O potamónimo Tejo parece ser de origem fenícia e, segundo alguns etimologistas, terá passado ao grego (Tagos) e ao latim (Tagus), significando “piscoso” (porque abundante em peixes de várias espécies); e daí, porventura, a construção de pesqueiras e caneiros ao longo do curso para facilitar as tarefas da apanha. Mas o rio seria também famoso pela captação de pequeníssimas pepitas de ouro: ficaram célebres as referências de alguns autores, como Plínio “o Velho” (Tagus auríferis arenis celebratui), Marcial (Fluvius Hispaniae qui ramenta aurea fertur), ou Ravízio Textor (que mimoseou o rio com epítetos dourados como «aurifer, aure dives aurifluus, auricolor, locuples, metalliferj. De tal modo esta ideia do Tejo aurífero foi cristalizando que se gerou a lenda de Abrantes ter nascido da corrupção de Aurantes-, e houve até quem tenha testemunhado ter o rei D. Dinis mandado fabricar uma preciosa coroa e um majestoso ceptro, a partir do ouro tagano.

Mas um rio internacional como o Tejo, o maior da Península Ibérica, uma espécie de espinha dorsal da mesma e com a sua ampla bacia a ligar duas das suas maiores áreas metropolitanas, tinha de ser muito mais que piscoso e aurífero. Ele foi (e ainda é em boa parte) a artéria vital de um enorme corpus; a receber e distribuir energia pelas suas imensas ramificações. Ele foi elo de ligação a unir margens e populações, que por vezes até pareciam de costas voltadas. Ele serviu de canal de navegação, entre portos e portas. E mais que isso: foi eixo vial (espécie de estrada em movimento contínuo), para transporte de pessoas, gados, mercadorias e.. também de ideias. Foi abertura, do campo à cidade, do interior ao litoral - e vice-versa; e de um país a outro país e ao Mundo. E tudo isto, sistematicamente, ao longo dos séculos, de milénios.

Abrantes teve, por conseguinte, este grato privilégio.

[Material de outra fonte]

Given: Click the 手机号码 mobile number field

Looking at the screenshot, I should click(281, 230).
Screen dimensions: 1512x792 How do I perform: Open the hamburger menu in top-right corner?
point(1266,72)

UM POUCO D0 LONGO HISTORIAL DA NAVEGAÇÃO E DA NAVEGABILIDADE DO RIO

Pelo pouco que fica dito se pode avaliar quanto o rio foi elemento fulcral para a vida das populações que se foram fixando nas suas margens, devendo assentar-se desde logo numa ilação que parece óbvia: ele exerceu inevitavelmente um papel decisivo no desenrolar do processo histórico de todos os tempos, mormente nas vertentes económica e dos transportes. Atesta-o, já da Pré-história e Proto-história - volto a frisar -, a numerosa cadeia de estações arqueológicas ou arqueossítios, tanto nos terraços fluviais como nas margens inundáveis; garantem-no os muitos testemunhos luso-romanos e mesmo das civilizações subsequentes [Vejam-se as Cartas Arqueológicas desta região e sobretudo a do Concelho de Abrantes]; e comprovam-no as primeiras notícias documentais de que dispomos desde a integração do território no Reino de Portugal.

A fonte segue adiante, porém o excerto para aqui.